What is success? I don’t know who really makes the rules – I feel like I have a long way to go! As far as a career highlight, I’ve not done many shows with my band, but that has been a huge highlight! Otherwise, I’ve had a couple of solo shows in the last few years that have stood out. One was last week in Tasmania. It was a real surprise. Everyone just was willing to hear the stories in the music and they weren’t afraid of the silence. Another was in Brooklyn in NY. It was a similar vibe, but also weirdly emotional. I don’t know if it was collective unconscious, but the ten or so people in the audience were all crying…and then I started crying….because I’m a massive crybaby.
Which stars of the music industry do you find inspiring?
Nick Cave – he is stylistically ruthless. Leonard Cohen – he turns every room into a holy house. Feist – She took her time. Also, her storytelling is totally heartbreaking. Jeff Buckley, Thom Yorke, Kate Bush. It’s totally endless but that’s the short.
We are both a little dark, emotional, bubbly at times – Graveyard hips, Cemetery lips.
What can you tell us about your latest album?
The EP is a real introduction into some ideas I’ve been playing with. It’s grunge, pop and rock, but still has elements of folk – which are my roots. I have been really honing the lyric style too – trying to make the stories to connect a little more.
Are there any new exciting projects in the works?

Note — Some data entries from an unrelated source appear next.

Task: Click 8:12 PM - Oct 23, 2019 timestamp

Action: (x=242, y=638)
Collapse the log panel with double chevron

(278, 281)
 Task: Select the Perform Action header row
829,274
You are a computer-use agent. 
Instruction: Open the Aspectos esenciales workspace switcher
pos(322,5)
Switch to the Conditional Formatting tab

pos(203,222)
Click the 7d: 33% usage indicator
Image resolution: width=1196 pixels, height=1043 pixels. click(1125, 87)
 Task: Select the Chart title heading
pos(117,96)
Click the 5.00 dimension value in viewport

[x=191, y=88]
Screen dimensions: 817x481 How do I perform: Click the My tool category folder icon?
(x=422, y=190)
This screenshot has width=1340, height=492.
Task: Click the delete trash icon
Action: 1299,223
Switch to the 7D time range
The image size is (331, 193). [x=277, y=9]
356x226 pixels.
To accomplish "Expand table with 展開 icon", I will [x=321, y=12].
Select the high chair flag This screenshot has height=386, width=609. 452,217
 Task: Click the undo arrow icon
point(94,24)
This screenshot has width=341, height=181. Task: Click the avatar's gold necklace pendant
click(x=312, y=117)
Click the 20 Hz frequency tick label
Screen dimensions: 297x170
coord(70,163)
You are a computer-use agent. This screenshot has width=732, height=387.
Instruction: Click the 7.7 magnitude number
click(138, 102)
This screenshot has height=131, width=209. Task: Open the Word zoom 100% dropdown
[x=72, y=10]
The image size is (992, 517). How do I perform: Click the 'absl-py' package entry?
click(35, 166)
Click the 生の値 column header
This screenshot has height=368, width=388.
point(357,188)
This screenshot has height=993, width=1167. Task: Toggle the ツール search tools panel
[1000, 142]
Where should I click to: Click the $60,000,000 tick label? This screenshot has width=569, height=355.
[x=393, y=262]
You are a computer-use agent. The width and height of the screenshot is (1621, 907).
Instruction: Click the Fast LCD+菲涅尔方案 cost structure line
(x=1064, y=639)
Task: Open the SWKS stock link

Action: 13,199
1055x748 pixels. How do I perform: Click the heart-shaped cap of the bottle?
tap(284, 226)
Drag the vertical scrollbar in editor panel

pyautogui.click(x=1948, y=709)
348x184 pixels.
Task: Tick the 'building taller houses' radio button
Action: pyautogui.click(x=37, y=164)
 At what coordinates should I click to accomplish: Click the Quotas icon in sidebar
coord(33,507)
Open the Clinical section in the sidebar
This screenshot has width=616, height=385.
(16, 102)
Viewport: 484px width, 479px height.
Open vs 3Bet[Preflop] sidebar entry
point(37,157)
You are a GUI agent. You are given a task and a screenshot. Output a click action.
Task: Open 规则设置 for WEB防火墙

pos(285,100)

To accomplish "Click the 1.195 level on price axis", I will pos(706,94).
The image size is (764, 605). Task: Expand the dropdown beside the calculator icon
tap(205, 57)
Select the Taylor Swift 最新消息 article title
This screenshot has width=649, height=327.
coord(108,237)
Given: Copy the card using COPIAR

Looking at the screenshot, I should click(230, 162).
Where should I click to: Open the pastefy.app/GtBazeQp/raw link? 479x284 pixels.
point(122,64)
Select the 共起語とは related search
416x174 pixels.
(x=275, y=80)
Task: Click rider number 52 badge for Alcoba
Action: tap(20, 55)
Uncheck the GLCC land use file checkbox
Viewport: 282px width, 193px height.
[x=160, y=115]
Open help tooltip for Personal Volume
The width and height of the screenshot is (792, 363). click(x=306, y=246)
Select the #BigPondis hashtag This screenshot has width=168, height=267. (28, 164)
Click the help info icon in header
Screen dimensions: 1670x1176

The music industry is huge, where do you see yourself a few years from now?
I would hope that I’ll be still doing this and on the up. Isn’t that what every artist hopes for? I have never really had an end goal – I’ve had some ideas of big success – but this industry is so full of rejection, so you kind of build the mentality that nothing is anything until it’s right in front of you. I really want to be making art that I love. That’s really the only goal.
Name a few of your favourite Aussie artists.
I have so many! Fascinator, Pond, Georgia Fair, Nick Cave, Kylie in the 90’s, Kid Sam…I’m forgetting heaps.
The shape of the music industry has changed significantly over the years, including the use of social media, how do you feel about the industry as a whole and what does it mean to you in getting your records out into the public eye?
It’s a strange thing. I feel like technology and social media have created a toxicity in the industry – it seems like talent is either being dramatised or forgotten about. People who are computer programmers are becoming musicians. It’s not really my place to say what is music or not, or what is a musician, but I think that there is a larger element of disposability. In the same way, I feel like the more socially ept you are, the more success you have. Just a thought.
Thank you for the interview! What can you leave fans of theaussieword.comwith here today?
There’s a crack in everything, that’s how the light gets in.